Fondées par Eric Hazan (1936-2024) en 1998, désormais dirigées par Stella Magliani-Belkacem et Jean Morisot, les éditions de La Fabrique publient, dans un contexte difficile (législation sur « l’apologie du terrorisme », etc.) des ouvrages exigeants, souvent sur de brûlantes lignes de faille ou de fracture. Pourvoyeurs tant de bases théoriques pour ceux qui veulent comprendre leur époque que de "perspectives émancipatrices" et de pistes d’action pour ceux qui aspireraient à un avenir précisément désirable, ils ne participent pas de l’hyperinflation éditoriale d’une industrie du divertissement flattant le tout-à-l'ego mais s’inscrivent dans cette urgence réparatrice rappellée par celui de Mathieu Rigouste : « Nous n’auront jamais que ce que nous saurons prendre, créer et défendre par nous-mêmes. Nous sommes la source et l’horizon ».

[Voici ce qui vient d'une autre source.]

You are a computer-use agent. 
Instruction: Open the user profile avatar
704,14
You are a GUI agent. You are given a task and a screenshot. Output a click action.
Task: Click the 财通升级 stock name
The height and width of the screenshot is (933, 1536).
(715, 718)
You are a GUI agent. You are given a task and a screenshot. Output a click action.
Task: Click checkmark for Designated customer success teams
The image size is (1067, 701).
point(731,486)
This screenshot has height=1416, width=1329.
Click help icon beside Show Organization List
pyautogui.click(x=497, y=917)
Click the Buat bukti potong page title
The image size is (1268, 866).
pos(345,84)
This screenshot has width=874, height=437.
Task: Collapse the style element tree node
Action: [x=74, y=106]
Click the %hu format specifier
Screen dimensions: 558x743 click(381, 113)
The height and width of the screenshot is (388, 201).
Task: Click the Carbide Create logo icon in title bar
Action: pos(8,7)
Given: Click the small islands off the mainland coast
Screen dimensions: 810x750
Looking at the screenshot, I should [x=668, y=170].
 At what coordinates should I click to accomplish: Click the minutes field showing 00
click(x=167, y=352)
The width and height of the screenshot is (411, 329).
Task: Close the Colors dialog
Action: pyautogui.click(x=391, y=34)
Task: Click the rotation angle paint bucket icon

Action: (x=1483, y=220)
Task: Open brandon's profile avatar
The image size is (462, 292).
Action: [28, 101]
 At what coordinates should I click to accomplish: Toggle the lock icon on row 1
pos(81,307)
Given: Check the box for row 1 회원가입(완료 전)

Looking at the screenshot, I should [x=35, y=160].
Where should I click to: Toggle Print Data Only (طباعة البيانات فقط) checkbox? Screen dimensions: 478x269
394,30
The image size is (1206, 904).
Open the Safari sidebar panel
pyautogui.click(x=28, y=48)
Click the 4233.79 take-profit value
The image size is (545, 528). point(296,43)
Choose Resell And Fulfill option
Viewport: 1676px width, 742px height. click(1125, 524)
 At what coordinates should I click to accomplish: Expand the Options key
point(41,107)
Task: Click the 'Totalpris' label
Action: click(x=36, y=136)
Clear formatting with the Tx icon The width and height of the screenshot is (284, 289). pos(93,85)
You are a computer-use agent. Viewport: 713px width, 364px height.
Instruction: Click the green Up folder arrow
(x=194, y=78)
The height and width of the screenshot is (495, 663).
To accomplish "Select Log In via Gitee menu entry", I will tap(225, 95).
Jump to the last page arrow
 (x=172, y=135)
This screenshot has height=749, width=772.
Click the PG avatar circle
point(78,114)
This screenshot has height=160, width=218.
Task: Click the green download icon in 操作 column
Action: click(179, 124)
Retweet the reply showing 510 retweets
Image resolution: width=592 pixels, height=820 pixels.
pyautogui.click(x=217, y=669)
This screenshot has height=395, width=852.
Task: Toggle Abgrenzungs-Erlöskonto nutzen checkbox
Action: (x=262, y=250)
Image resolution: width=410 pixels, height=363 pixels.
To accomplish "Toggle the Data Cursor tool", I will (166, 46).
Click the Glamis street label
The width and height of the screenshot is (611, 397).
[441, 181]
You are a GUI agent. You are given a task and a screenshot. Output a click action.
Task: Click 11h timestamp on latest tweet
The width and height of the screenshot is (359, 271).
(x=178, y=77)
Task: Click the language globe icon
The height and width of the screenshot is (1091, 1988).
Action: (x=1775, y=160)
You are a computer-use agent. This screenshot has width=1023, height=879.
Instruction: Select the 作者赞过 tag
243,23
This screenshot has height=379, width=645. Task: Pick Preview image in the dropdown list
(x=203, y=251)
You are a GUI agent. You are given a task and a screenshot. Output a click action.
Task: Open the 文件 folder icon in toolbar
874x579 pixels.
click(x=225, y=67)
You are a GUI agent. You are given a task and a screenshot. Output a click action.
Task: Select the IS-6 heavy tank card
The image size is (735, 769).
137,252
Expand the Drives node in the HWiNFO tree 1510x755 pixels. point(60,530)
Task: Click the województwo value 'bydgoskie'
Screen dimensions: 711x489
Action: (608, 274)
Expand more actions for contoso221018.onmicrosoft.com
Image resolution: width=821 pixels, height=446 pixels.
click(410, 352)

Et si un « ordre des choses » enfin juste commençait à la source, par le plus bas et le plus intime, pour s’accomplir et se perpétuer par le plus haut, vers un horizon commun qui cesserait de reculer au fil d’aléatoires avancées aussitôt suivies de régressions et de répressions ? Et si, sans se faire illusion sur « le fond des choses », le seul devoir et devenir incombant à chacun était de contribuer au quotidien à améliorer « le règne humain » ?
Alors, celui-ci ne se déchirerait plus en monstrueuse tumeur belliqueuse du vivant - et en métastases d’un univers aussi invincible que fondamentalement inexploitable et inaccaparable en son perpétuel devenir.
Mathieu Rigouste, La guerre globale contre les peuples – mécanique impériale de l’ordre sécuritaire, La Fabrique, 324 pages, 17 euros.